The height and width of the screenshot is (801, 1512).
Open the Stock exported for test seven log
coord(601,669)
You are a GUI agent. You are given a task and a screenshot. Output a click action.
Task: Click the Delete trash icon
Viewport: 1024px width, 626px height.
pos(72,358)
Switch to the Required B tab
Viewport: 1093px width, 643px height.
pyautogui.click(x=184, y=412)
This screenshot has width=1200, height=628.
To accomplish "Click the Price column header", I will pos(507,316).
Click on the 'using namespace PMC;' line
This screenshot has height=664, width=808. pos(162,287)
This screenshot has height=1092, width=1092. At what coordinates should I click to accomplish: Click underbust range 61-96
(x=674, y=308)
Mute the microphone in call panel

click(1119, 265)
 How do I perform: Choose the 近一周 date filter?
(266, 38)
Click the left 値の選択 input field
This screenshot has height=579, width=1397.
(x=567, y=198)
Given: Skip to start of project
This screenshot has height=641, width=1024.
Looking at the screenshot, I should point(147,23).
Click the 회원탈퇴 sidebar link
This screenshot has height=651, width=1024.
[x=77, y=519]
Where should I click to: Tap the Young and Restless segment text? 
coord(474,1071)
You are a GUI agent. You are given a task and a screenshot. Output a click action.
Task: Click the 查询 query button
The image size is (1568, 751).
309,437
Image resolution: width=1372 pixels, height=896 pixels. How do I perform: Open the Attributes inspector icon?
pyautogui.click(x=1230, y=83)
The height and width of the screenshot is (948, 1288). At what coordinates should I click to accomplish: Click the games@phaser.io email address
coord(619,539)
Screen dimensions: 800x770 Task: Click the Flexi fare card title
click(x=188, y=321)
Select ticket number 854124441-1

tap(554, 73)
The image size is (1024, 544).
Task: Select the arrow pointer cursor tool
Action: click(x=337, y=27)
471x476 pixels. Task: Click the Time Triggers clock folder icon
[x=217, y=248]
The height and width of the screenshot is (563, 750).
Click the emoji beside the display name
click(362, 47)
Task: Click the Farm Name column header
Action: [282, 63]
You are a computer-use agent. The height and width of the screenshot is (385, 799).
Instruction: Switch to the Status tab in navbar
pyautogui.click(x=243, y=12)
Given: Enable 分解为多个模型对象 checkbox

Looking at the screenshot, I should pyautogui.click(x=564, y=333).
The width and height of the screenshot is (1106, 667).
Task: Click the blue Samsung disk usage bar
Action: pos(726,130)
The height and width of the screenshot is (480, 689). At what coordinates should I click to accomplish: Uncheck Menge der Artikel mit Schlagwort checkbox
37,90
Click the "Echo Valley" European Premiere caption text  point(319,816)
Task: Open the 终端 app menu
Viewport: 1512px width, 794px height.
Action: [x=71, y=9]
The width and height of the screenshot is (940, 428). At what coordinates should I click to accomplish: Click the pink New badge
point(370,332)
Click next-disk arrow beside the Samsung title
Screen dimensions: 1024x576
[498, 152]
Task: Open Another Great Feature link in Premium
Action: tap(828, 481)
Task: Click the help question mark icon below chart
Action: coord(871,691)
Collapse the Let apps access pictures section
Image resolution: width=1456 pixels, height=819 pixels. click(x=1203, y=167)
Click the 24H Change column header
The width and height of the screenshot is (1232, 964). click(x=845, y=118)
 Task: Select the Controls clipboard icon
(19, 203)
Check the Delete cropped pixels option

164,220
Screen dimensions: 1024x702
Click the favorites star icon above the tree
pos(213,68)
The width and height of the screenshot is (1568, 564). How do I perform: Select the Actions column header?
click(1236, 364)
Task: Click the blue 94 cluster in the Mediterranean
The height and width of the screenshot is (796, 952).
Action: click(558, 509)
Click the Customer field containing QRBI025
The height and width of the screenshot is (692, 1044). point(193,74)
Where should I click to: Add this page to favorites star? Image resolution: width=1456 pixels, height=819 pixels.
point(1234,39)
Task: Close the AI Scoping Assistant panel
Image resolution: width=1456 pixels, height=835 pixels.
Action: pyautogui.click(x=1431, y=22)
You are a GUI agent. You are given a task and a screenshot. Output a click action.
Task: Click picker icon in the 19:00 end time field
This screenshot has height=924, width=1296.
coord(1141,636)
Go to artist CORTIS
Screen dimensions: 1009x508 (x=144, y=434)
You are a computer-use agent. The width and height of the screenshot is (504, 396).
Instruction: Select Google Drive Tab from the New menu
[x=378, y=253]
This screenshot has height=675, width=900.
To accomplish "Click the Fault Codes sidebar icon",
• • • • •
> [Directive]
Copy all of the material above line for line, changing nothing.

> [Solved exercise]
The height and width of the screenshot is (801, 1512).
Open the Stock exported for test seven log
coord(601,669)
You are a GUI agent. You are given a task and a screenshot. Output a click action.
Task: Click the Delete trash icon
Viewport: 1024px width, 626px height.
pos(72,358)
Switch to the Required B tab
Viewport: 1093px width, 643px height.
pyautogui.click(x=184, y=412)
This screenshot has width=1200, height=628.
To accomplish "Click the Price column header", I will pos(507,316).
Click on the 'using namespace PMC;' line
This screenshot has height=664, width=808. pos(162,287)
This screenshot has height=1092, width=1092. At what coordinates should I click to accomplish: Click underbust range 61-96
(x=674, y=308)
Mute the microphone in call panel

click(1119, 265)
 How do I perform: Choose the 近一周 date filter?
(266, 38)
Click the left 値の選択 input field
This screenshot has height=579, width=1397.
(x=567, y=198)
Given: Skip to start of project
This screenshot has height=641, width=1024.
Looking at the screenshot, I should point(147,23).
Click the 회원탈퇴 sidebar link
This screenshot has height=651, width=1024.
[x=77, y=519]
Where should I click to: Tap the Young and Restless segment text? 
coord(474,1071)
You are a GUI agent. You are given a task and a screenshot. Output a click action.
Task: Click the 查询 query button
The image size is (1568, 751).
309,437
Image resolution: width=1372 pixels, height=896 pixels. How do I perform: Open the Attributes inspector icon?
pyautogui.click(x=1230, y=83)
The height and width of the screenshot is (948, 1288). At what coordinates should I click to accomplish: Click the games@phaser.io email address
coord(619,539)
Screen dimensions: 800x770 Task: Click the Flexi fare card title
click(x=188, y=321)
Select ticket number 854124441-1

tap(554, 73)
The image size is (1024, 544).
Task: Select the arrow pointer cursor tool
Action: click(x=337, y=27)
471x476 pixels. Task: Click the Time Triggers clock folder icon
[x=217, y=248]
The height and width of the screenshot is (563, 750).
Click the emoji beside the display name
click(362, 47)
Task: Click the Farm Name column header
Action: [282, 63]
You are a computer-use agent. The height and width of the screenshot is (385, 799).
Instruction: Switch to the Status tab in navbar
pyautogui.click(x=243, y=12)
Given: Enable 分解为多个模型对象 checkbox

Looking at the screenshot, I should pyautogui.click(x=564, y=333).
The width and height of the screenshot is (1106, 667).
Task: Click the blue Samsung disk usage bar
Action: pos(726,130)
The height and width of the screenshot is (480, 689). At what coordinates should I click to accomplish: Uncheck Menge der Artikel mit Schlagwort checkbox
37,90
Click the "Echo Valley" European Premiere caption text  point(319,816)
Task: Open the 终端 app menu
Viewport: 1512px width, 794px height.
Action: [x=71, y=9]
The width and height of the screenshot is (940, 428). At what coordinates should I click to accomplish: Click the pink New badge
point(370,332)
Click next-disk arrow beside the Samsung title
Screen dimensions: 1024x576
[498, 152]
Task: Open Another Great Feature link in Premium
Action: tap(828, 481)
Task: Click the help question mark icon below chart
Action: coord(871,691)
Collapse the Let apps access pictures section
Image resolution: width=1456 pixels, height=819 pixels. click(x=1203, y=167)
Click the 24H Change column header
The width and height of the screenshot is (1232, 964). click(x=845, y=118)
 Task: Select the Controls clipboard icon
(19, 203)
Check the Delete cropped pixels option

164,220
Screen dimensions: 1024x702
Click the favorites star icon above the tree
pos(213,68)
The width and height of the screenshot is (1568, 564). How do I perform: Select the Actions column header?
click(1236, 364)
Task: Click the blue 94 cluster in the Mediterranean
The height and width of the screenshot is (796, 952).
Action: click(558, 509)
Click the Customer field containing QRBI025
The height and width of the screenshot is (692, 1044). point(193,74)
Where should I click to: Add this page to favorites star? Image resolution: width=1456 pixels, height=819 pixels.
point(1234,39)
Task: Close the AI Scoping Assistant panel
Image resolution: width=1456 pixels, height=835 pixels.
Action: pyautogui.click(x=1431, y=22)
You are a GUI agent. You are given a task and a screenshot. Output a click action.
Task: Click picker icon in the 19:00 end time field
This screenshot has height=924, width=1296.
coord(1141,636)
Go to artist CORTIS
Screen dimensions: 1009x508 (x=144, y=434)
You are a computer-use agent. The width and height of the screenshot is (504, 396).
Instruction: Select Google Drive Tab from the New menu
[x=378, y=253]
This screenshot has height=675, width=900.
To accomplish "Click the Fault Codes sidebar icon",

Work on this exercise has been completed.